The poet William Cullen Bryant was a visitor to "Wodenethe", named for the Saxon for "sylvan promontory". While "Wodenethe" was their primary residence, the Sargents also kept a house at 5 Marlborough Street in Boston.

===Literary works===
In 1847–49, Sargent travelled with his family in Europe and the Levant, primarily to gather plants and to study the design of parks and country places. As a result, he later published a comprehensive garden guide entitled Skeleton Tours (1870), which included the British Isles, the Scandinavian Peninsula, Russia, Poland, and Spain. He was a frequent contributor to horticultural papers, especially to the Horticulturist, and in 1873 with Charles Downing he wrote a supplement to Andrew Downing's Cottage Residences (1842).

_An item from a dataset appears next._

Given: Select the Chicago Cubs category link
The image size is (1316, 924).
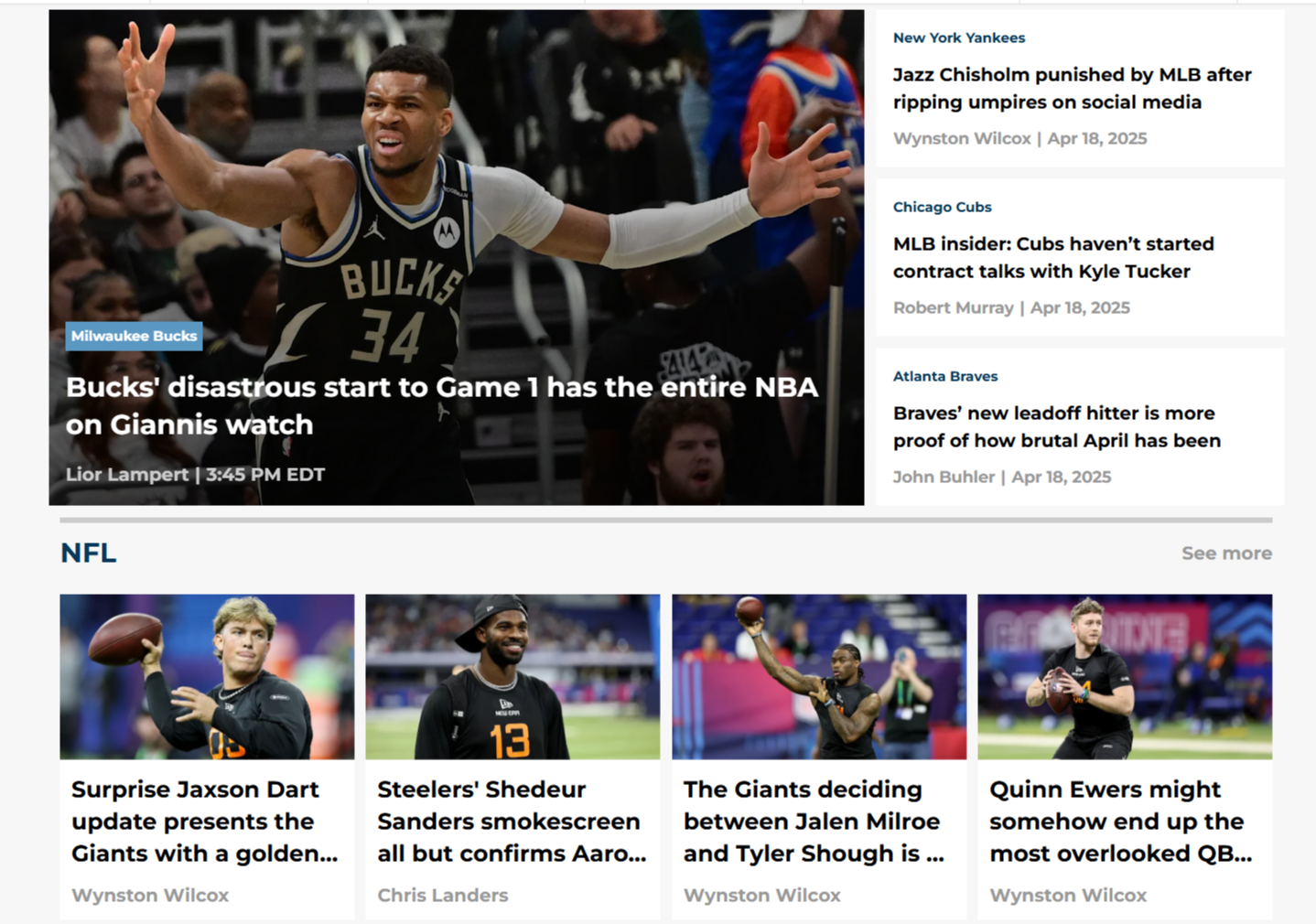Looking at the screenshot, I should [942, 207].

Sargent's most important literary contribution is his supplement to the sixth (1859) and subsequent editions of Downing's A Treatise on the Theory and Practice of Landscape Gardening (1841). In this he gave an account of the newer deciduous and evergreen plants and told in considerable detail of the development of his own "Wodenethe" and of the estate of his relative, Horatio Hollis Hunnewell, in Wellesley, Massachusetts. A second supplement, added in the edition of 1875, gives a brief account of trees and shrubs introduced since 1859. In a period which marks the beginning of the professional practice of landscape architecture in the United States, this book and its supplement exerted a great influence on popular taste. Sargent's influence may also be seen more directly in the horticultural interests of his kinsmen, Hunnewell and Charles Sprague Sargent.

==Personal life==
On January 10, 1839, Sargent married Caroline Olmsted (1819–1887), daughter of Maria (née Wyckoff) and Francis Olmsted of New York. There were three children of this marriage, two of whom predeceased their father, including:

- Winthrop Henry Sargent (1840–1916), who married Aimée Rotch (1852–1918)
- Francis Sargent (1844–1869)

Sargent died on November 11, 1882, and was buried at St. Luke's Church Cemetery in Beacon, New York.